Each line below needs to be repeated precisely as it is.

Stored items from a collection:
Segment Open
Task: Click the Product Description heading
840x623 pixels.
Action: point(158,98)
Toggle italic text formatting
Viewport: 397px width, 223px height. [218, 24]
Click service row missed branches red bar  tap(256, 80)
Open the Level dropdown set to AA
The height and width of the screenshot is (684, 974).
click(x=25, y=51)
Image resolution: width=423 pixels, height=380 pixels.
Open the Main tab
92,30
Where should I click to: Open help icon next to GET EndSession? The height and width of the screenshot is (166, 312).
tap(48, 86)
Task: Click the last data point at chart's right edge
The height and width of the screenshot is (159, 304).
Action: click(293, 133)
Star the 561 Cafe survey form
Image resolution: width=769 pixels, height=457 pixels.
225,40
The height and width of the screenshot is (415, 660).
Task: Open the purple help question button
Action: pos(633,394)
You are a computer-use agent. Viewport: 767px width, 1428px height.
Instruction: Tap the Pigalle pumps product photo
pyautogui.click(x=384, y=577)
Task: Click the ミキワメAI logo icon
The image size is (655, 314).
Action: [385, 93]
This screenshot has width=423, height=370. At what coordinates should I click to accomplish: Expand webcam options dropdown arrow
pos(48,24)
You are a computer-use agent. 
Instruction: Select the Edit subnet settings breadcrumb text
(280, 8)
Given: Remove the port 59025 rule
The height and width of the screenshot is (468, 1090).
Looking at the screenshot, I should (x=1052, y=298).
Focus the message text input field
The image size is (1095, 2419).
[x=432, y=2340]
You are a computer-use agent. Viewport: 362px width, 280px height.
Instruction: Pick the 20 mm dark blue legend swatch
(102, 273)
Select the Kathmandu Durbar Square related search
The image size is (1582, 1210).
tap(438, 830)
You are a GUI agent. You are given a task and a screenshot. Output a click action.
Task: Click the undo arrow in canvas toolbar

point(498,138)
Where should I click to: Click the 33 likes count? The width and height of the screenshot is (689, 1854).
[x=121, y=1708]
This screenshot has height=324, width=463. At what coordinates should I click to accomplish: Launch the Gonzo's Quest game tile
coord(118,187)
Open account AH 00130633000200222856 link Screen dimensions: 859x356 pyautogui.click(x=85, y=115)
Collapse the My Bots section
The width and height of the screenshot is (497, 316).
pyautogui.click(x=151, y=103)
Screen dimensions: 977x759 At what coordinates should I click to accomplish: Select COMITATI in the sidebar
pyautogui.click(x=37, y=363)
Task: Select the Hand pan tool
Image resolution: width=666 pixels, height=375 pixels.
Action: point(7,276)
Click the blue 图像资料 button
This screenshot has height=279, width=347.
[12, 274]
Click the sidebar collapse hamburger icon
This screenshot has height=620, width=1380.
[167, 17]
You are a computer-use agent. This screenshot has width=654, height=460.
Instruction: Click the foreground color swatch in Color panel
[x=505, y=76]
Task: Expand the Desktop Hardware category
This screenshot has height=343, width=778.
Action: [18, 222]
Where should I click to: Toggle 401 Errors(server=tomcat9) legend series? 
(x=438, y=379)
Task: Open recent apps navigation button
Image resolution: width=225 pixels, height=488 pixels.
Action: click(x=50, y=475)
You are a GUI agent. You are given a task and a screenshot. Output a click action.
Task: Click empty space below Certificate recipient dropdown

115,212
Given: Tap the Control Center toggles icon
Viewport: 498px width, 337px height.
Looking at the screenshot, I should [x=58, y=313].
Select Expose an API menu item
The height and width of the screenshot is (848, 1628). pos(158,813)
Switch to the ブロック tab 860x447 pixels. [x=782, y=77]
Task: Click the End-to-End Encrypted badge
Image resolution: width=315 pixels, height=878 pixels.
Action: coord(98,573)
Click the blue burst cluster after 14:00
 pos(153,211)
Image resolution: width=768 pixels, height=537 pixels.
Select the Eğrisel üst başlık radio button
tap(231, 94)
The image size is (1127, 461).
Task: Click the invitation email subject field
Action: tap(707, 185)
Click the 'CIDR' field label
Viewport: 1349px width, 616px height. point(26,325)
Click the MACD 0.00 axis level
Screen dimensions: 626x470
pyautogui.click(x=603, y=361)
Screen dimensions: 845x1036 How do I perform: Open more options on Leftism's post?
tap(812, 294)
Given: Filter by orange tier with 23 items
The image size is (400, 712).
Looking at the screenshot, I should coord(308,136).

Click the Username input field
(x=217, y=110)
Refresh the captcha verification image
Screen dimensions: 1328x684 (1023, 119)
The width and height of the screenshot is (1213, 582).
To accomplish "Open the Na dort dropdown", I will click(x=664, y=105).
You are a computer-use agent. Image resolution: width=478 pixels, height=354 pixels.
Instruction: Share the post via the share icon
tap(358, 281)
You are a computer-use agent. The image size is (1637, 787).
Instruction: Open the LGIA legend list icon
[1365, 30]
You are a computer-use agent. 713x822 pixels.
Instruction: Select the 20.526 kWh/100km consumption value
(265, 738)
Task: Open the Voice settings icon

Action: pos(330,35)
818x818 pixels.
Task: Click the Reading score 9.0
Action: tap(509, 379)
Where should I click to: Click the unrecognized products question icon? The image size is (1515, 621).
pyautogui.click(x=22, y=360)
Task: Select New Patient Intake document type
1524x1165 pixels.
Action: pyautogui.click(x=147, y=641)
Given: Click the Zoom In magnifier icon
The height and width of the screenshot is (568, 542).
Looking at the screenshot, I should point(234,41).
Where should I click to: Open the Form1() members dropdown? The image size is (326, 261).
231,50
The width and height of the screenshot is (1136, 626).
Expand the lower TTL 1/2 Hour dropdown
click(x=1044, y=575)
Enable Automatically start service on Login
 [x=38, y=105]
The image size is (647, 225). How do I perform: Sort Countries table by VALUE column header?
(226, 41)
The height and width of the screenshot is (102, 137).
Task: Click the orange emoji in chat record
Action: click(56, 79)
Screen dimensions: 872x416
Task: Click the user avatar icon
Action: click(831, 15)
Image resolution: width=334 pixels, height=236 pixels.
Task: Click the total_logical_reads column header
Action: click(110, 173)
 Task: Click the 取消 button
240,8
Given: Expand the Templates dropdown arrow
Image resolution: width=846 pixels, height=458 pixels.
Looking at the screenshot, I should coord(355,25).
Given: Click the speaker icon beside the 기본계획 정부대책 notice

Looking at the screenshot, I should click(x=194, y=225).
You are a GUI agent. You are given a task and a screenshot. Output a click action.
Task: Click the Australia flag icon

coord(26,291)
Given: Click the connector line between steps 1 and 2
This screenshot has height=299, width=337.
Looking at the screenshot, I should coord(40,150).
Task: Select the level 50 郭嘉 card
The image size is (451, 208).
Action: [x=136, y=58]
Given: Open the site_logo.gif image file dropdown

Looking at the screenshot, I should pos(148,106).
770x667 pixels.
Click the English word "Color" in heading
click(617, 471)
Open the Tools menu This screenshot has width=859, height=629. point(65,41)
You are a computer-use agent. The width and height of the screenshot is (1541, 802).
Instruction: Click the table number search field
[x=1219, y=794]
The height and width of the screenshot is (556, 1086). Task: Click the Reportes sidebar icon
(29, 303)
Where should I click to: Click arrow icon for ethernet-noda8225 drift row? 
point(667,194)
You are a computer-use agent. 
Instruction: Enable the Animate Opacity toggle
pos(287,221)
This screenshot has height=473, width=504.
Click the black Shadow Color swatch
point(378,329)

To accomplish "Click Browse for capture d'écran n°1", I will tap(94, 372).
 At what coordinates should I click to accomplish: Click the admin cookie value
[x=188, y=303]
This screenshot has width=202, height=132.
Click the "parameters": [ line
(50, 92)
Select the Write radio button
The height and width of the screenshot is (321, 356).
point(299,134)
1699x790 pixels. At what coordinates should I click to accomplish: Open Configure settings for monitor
Segment Closed
» **Your solution**:
Task: Click the Product Description heading
840x623 pixels.
Action: point(158,98)
Toggle italic text formatting
Viewport: 397px width, 223px height. [218, 24]
Click service row missed branches red bar  tap(256, 80)
Open the Level dropdown set to AA
The height and width of the screenshot is (684, 974).
click(x=25, y=51)
Image resolution: width=423 pixels, height=380 pixels.
Open the Main tab
92,30
Where should I click to: Open help icon next to GET EndSession? The height and width of the screenshot is (166, 312).
tap(48, 86)
Task: Click the last data point at chart's right edge
The height and width of the screenshot is (159, 304).
Action: click(293, 133)
Star the 561 Cafe survey form
Image resolution: width=769 pixels, height=457 pixels.
225,40
The height and width of the screenshot is (415, 660).
Task: Open the purple help question button
Action: pos(633,394)
You are a computer-use agent. Viewport: 767px width, 1428px height.
Instruction: Tap the Pigalle pumps product photo
pyautogui.click(x=384, y=577)
Task: Click the ミキワメAI logo icon
The image size is (655, 314).
Action: [385, 93]
This screenshot has width=423, height=370. At what coordinates should I click to accomplish: Expand webcam options dropdown arrow
pos(48,24)
You are a computer-use agent. 
Instruction: Select the Edit subnet settings breadcrumb text
(280, 8)
Given: Remove the port 59025 rule
The height and width of the screenshot is (468, 1090).
Looking at the screenshot, I should (x=1052, y=298).
Focus the message text input field
The image size is (1095, 2419).
[x=432, y=2340]
You are a computer-use agent. Viewport: 362px width, 280px height.
Instruction: Pick the 20 mm dark blue legend swatch
(102, 273)
Select the Kathmandu Durbar Square related search
The image size is (1582, 1210).
tap(438, 830)
You are a GUI agent. You are given a task and a screenshot. Output a click action.
Task: Click the undo arrow in canvas toolbar

point(498,138)
Where should I click to: Click the 33 likes count? The width and height of the screenshot is (689, 1854).
[x=121, y=1708]
This screenshot has height=324, width=463. At what coordinates should I click to accomplish: Launch the Gonzo's Quest game tile
coord(118,187)
Open account AH 00130633000200222856 link Screen dimensions: 859x356 pyautogui.click(x=85, y=115)
Collapse the My Bots section
The width and height of the screenshot is (497, 316).
pyautogui.click(x=151, y=103)
Screen dimensions: 977x759 At what coordinates should I click to accomplish: Select COMITATI in the sidebar
pyautogui.click(x=37, y=363)
Task: Select the Hand pan tool
Image resolution: width=666 pixels, height=375 pixels.
Action: point(7,276)
Click the blue 图像资料 button
This screenshot has height=279, width=347.
[12, 274]
Click the sidebar collapse hamburger icon
This screenshot has height=620, width=1380.
[167, 17]
You are a computer-use agent. This screenshot has width=654, height=460.
Instruction: Click the foreground color swatch in Color panel
[x=505, y=76]
Task: Expand the Desktop Hardware category
This screenshot has height=343, width=778.
Action: [18, 222]
Where should I click to: Toggle 401 Errors(server=tomcat9) legend series? 
(x=438, y=379)
Task: Open recent apps navigation button
Image resolution: width=225 pixels, height=488 pixels.
Action: click(x=50, y=475)
You are a GUI agent. You are given a task and a screenshot. Output a click action.
Task: Click empty space below Certificate recipient dropdown

115,212
Given: Tap the Control Center toggles icon
Viewport: 498px width, 337px height.
Looking at the screenshot, I should [x=58, y=313].
Select Expose an API menu item
The height and width of the screenshot is (848, 1628). pos(158,813)
Switch to the ブロック tab 860x447 pixels. [x=782, y=77]
Task: Click the End-to-End Encrypted badge
Image resolution: width=315 pixels, height=878 pixels.
Action: coord(98,573)
Click the blue burst cluster after 14:00
 pos(153,211)
Image resolution: width=768 pixels, height=537 pixels.
Select the Eğrisel üst başlık radio button
tap(231, 94)
The image size is (1127, 461).
Task: Click the invitation email subject field
Action: tap(707, 185)
Click the 'CIDR' field label
Viewport: 1349px width, 616px height. point(26,325)
Click the MACD 0.00 axis level
Screen dimensions: 626x470
pyautogui.click(x=603, y=361)
Screen dimensions: 845x1036 How do I perform: Open more options on Leftism's post?
tap(812, 294)
Given: Filter by orange tier with 23 items
The image size is (400, 712).
Looking at the screenshot, I should coord(308,136).

Click the Username input field
(x=217, y=110)
Refresh the captcha verification image
Screen dimensions: 1328x684 (1023, 119)
The width and height of the screenshot is (1213, 582).
To accomplish "Open the Na dort dropdown", I will click(x=664, y=105).
You are a computer-use agent. Image resolution: width=478 pixels, height=354 pixels.
Instruction: Share the post via the share icon
tap(358, 281)
You are a computer-use agent. The image size is (1637, 787).
Instruction: Open the LGIA legend list icon
[1365, 30]
You are a computer-use agent. 713x822 pixels.
Instruction: Select the 20.526 kWh/100km consumption value
(265, 738)
Task: Open the Voice settings icon

Action: pos(330,35)
818x818 pixels.
Task: Click the Reading score 9.0
Action: tap(509, 379)
Where should I click to: Click the unrecognized products question icon? The image size is (1515, 621).
pyautogui.click(x=22, y=360)
Task: Select New Patient Intake document type
1524x1165 pixels.
Action: pyautogui.click(x=147, y=641)
Given: Click the Zoom In magnifier icon
The height and width of the screenshot is (568, 542).
Looking at the screenshot, I should point(234,41).
Where should I click to: Open the Form1() members dropdown? The image size is (326, 261).
231,50
The width and height of the screenshot is (1136, 626).
Expand the lower TTL 1/2 Hour dropdown
click(x=1044, y=575)
Enable Automatically start service on Login
 [x=38, y=105]
The image size is (647, 225). How do I perform: Sort Countries table by VALUE column header?
(226, 41)
The height and width of the screenshot is (102, 137).
Task: Click the orange emoji in chat record
Action: click(56, 79)
Screen dimensions: 872x416
Task: Click the user avatar icon
Action: click(831, 15)
Image resolution: width=334 pixels, height=236 pixels.
Task: Click the total_logical_reads column header
Action: click(110, 173)
 Task: Click the 取消 button
240,8
Given: Expand the Templates dropdown arrow
Image resolution: width=846 pixels, height=458 pixels.
Looking at the screenshot, I should coord(355,25).
Given: Click the speaker icon beside the 기본계획 정부대책 notice

Looking at the screenshot, I should click(x=194, y=225).
You are a GUI agent. You are given a task and a screenshot. Output a click action.
Task: Click the Australia flag icon

coord(26,291)
Given: Click the connector line between steps 1 and 2
This screenshot has height=299, width=337.
Looking at the screenshot, I should coord(40,150).
Task: Select the level 50 郭嘉 card
The image size is (451, 208).
Action: [x=136, y=58]
Given: Open the site_logo.gif image file dropdown

Looking at the screenshot, I should pos(148,106).
770x667 pixels.
Click the English word "Color" in heading
click(617, 471)
Open the Tools menu This screenshot has width=859, height=629. point(65,41)
You are a computer-use agent. The width and height of the screenshot is (1541, 802).
Instruction: Click the table number search field
[x=1219, y=794]
The height and width of the screenshot is (556, 1086). Task: Click the Reportes sidebar icon
(29, 303)
Where should I click to: Click arrow icon for ethernet-noda8225 drift row? 
point(667,194)
You are a computer-use agent. 
Instruction: Enable the Animate Opacity toggle
pos(287,221)
This screenshot has height=473, width=504.
Click the black Shadow Color swatch
point(378,329)

To accomplish "Click Browse for capture d'écran n°1", I will tap(94, 372).
 At what coordinates should I click to accomplish: Click the admin cookie value
[x=188, y=303]
This screenshot has width=202, height=132.
Click the "parameters": [ line
(50, 92)
Select the Write radio button
The height and width of the screenshot is (321, 356).
point(299,134)
1699x790 pixels. At what coordinates should I click to accomplish: Open Configure settings for monitor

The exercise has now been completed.